*Written exercise a*
According to the high school sports article, which three beats did the writer cover over the past year?
***** Quoted passage *****
By Katherine Dunn
The Baltimore Sun
4:53 PM EST, December 31, 2013
Every year of covering high school sports has its special moments. Watching teenagers win titles and reach milestones they will treasure all their lives is perhaps the most rewarding part of the job.
It's easy to get caught up in a playoff drive. It's inspiring to see players realize they can accomplish more as a team than a collection of individuals. It's thrilling to watch the truly gifted athlete who can take over a game.
In 2013, there were many of these moments, too many to list, but here are a few of the ones that stood out as I look back on my beats over the last year -- football, girls basketball and girls lacrosse.
MOST IMPRESSIVE PLAYOFF RUN
Franklin football rolls to first state championship
Sometimes a team just gets rolling and there's a sense of destiny about it. Franklin's football team exuded that aura more and more as the playoffs went on this fall.
***** Exercise material *****
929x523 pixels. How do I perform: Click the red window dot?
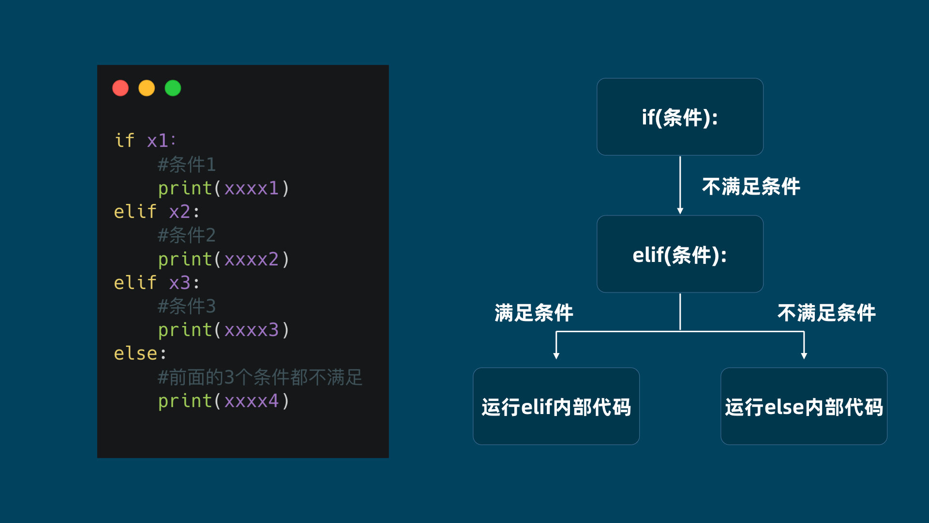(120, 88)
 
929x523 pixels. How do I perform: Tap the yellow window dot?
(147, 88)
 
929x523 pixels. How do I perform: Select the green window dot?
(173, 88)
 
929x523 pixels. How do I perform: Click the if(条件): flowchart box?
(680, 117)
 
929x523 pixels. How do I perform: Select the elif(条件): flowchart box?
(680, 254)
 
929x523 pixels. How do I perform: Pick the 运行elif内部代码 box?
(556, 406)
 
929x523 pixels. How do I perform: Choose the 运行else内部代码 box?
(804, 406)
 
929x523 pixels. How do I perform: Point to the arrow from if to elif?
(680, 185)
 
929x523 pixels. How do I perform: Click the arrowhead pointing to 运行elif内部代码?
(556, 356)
*****
***** Exercise material *****
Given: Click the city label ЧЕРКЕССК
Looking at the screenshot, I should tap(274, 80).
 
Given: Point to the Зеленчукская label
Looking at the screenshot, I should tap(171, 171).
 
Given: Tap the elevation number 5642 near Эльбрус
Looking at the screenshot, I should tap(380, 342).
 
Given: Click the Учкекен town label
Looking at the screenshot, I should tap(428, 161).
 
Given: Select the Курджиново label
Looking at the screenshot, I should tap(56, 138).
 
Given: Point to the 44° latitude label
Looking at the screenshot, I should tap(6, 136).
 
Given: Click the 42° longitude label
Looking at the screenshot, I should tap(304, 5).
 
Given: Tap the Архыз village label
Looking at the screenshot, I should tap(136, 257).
*****
*Written exercise b*
Report only the number of lines in the rows that contain the word "perform". Case counts.

*Right answer a*
Football, girls basketball and girls lacrosse.

*Right answer b*
9